(Page text begins)

The New York Times calls it a “unique affliction,” a trauma matched only by death-camp survival. But for us, Lazarus Syndrome, named after the biblical figure Christ restored to the living, is just the price we have to pay for life in the protease era. POZ spoke with five PWAs about the long march back from death’s door.
Home New York City
Occupation Director of treatment education, Community Health Care Network; founder, the Family Legacy Project
Tested Positive 1991
The Dying Game
Thanksgiving ’95 I thought, “This is it.” I developed pneumonia, and my fever went up to 105. The doctors were losing my vitals. I said, “Please bring my kids over.” When my mother got to the hospital with the kids, seeing me in this situation, both of them just broke down. That tore me apart. When they took me to get X-rays, two technicians had to hold me down. But my kids kept flashing in my mind. I said, “You know what? I gotta live.”
Some time before that, I had asked a good friend to take care of my kids if anything happened to me. She came to the hospital and said to my mother, “Michelle told me she wanted me to have the kids, but you’re their grandmother. You should take them.” My mother said, “Sure, I’ll take them -- if the government gives me some money.” When I heard my mother say that, I told the nurse, “I’m pulling all these tubes out of me, and I’m going home to take care of my kids.” I went into a shaking fit and broke out in a crazy sweat. When the doctor took my temperature, it was down to 100. The next afternoon, they discharged me.
When the welfare reform law went into effect in ’97, all my services were cut. Boom! Here I am, getting $106 every two weeks. And because I’m not a citizen, I was no longer eligible for additional assistance. For a while, I became angry and bitter, and drove my partner away. But I enrolled in training for women to do advocacy and treatment work because I needed a job to feed my kids. When I started working, I began taking better care of myself.
I started taking my first protease inhibitor, Crixivan, in January ’97. But it wasn’t until I saw my daughter, Raven, doing well on her HIV meds that I felt hopeful about the two of us and our survival. I started getting complications from the ddI with my liver, and I developed neuropathy in my right leg. And I was out there, going to the conferences, heading up meetings, up late at night -- I missed my middle doses a lot. I never had an undetectable viral load. Now I’m not on any treatment, and my choice of drugs is very limited. But I feel full of life. And more hopeful.

(Page text ends)

Questions:
(a) Can you set down the Lazarus Syndrome text word for word, beginning at the words "I started taking" and stopping after "And more hopeful."?
(b) Can you write the next part of the Lazarus Syndrome text, picking up after its final sentence?

(Data under study begins)

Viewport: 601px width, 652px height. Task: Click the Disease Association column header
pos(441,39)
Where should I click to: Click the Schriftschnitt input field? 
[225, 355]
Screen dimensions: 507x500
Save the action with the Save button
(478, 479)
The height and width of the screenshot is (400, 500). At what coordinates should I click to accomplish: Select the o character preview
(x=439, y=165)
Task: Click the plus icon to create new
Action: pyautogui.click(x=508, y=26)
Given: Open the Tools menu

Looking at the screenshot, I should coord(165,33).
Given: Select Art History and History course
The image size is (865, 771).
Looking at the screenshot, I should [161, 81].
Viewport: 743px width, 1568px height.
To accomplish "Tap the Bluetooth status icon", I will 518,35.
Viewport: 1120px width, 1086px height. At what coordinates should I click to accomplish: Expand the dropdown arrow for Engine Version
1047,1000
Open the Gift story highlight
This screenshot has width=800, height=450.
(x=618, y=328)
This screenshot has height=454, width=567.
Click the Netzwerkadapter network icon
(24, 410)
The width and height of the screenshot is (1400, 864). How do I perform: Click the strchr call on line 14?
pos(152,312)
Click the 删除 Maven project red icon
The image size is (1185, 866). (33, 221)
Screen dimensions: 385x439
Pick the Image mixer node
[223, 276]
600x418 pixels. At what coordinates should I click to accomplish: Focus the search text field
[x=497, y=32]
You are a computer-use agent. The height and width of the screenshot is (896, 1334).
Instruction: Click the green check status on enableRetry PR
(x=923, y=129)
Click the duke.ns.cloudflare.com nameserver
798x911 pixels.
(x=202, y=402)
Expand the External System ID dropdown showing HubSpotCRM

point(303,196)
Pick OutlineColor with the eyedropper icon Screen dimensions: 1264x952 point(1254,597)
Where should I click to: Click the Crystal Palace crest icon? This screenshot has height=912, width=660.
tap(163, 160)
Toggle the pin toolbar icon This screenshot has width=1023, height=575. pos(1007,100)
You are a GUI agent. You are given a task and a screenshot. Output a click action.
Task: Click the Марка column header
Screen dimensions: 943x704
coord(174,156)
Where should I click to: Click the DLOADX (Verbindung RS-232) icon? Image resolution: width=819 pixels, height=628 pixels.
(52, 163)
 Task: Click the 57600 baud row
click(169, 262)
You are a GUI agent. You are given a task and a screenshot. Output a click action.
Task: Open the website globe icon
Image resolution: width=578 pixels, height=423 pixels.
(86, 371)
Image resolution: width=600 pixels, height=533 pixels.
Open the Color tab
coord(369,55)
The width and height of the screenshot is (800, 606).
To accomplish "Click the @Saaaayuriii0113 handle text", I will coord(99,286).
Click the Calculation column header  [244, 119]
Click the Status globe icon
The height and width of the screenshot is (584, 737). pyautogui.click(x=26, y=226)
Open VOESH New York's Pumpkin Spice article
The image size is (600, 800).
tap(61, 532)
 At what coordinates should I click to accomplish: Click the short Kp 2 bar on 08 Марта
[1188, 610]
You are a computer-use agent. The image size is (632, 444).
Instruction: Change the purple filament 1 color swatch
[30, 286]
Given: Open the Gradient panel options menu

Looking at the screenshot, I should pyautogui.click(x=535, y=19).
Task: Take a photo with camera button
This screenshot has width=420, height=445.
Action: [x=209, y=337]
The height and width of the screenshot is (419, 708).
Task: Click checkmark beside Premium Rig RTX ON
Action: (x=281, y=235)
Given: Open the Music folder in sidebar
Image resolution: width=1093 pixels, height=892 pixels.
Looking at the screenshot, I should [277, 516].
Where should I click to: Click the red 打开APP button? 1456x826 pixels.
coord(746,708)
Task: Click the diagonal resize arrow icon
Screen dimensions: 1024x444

(Data under study ends)

Answers by item:
(a)
I started taking my first protease inhibitor, Crixivan, in January ’97. But it wasn’t until I saw my daughter, Raven, doing well on her HIV meds that I felt hopeful about the two of us and our survival. I started getting complications from the ddI with my liver, and I developed neuropathy in my right leg. And I was out there, going to the conferences, heading up meetings, up late at night -- I missed my middle doses a lot. I never had an undetectable viral load. Now I’m not on any treatment, and my choice of drugs is very limited. But I feel full of life. And more hopeful.

(b)
My daughter is going to be nine in June. She’s going through some difficult issues. She’s just realizing what she’s living with, why she has to take all these medications. She doesn’t want to take them right now. In the past few months, three of her little friends have died. I’ve got to deal with pre-puberty too. She’s already asking me, “Mommy, when I get older, can I have a baby with my husband?” I tell her, “You have to keep the focus on you. You have to be healthy, because right now, honey, we don’t have a cure.”
The Way She Lives Now
When I thought I was going to die, I looked at what it was that helped me. It wasn’t the medication -- it was the family therapist. I got a child psychologist to work with my kids, too.
My son is growing up with me as his mom -- an out lesbian who does advocacy work and public speaking. He’s 12 years old, and his male side is kicking in, and we’re having clashes.
I have a lawyer helping me get my citizenship. I’ve got a scholarship to go back to school. And I won a cash award in December from the Fund for the City of New York. I’m using it as seed money to fund the Family Legacy Project, which I founded to be run by and for women who are positive. If I’m not helping somebody, mentally I start breaking down and then I get physically sick.